What is needed here is an exact repetition of the records below, beginning at the line that has "You are a GUI" and stopping after the line that has "Screen dimensions: 356x200".

[DATA FOR PROCESSING]:

+--

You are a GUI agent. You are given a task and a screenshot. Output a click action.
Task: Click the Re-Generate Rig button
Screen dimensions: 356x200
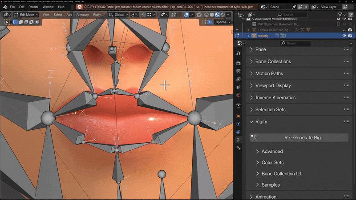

+--

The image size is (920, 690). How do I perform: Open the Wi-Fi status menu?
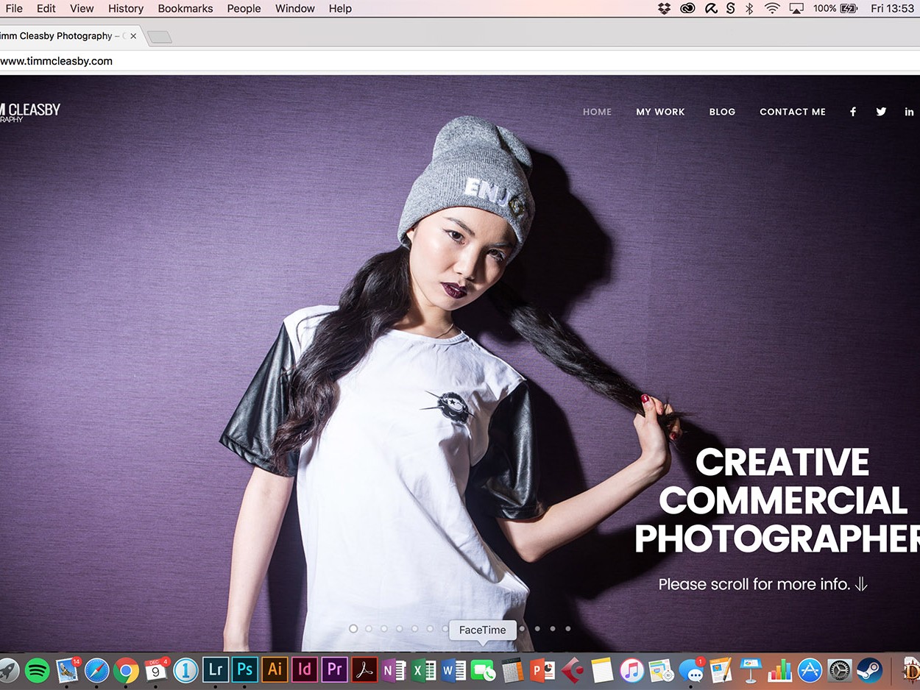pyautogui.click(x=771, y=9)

+--

[TASK OUTPUT]:
You are a GUI agent. You are given a task and a screenshot. Output a click action.
Task: Click the Re-Generate Rig button
Screen dimensions: 356x200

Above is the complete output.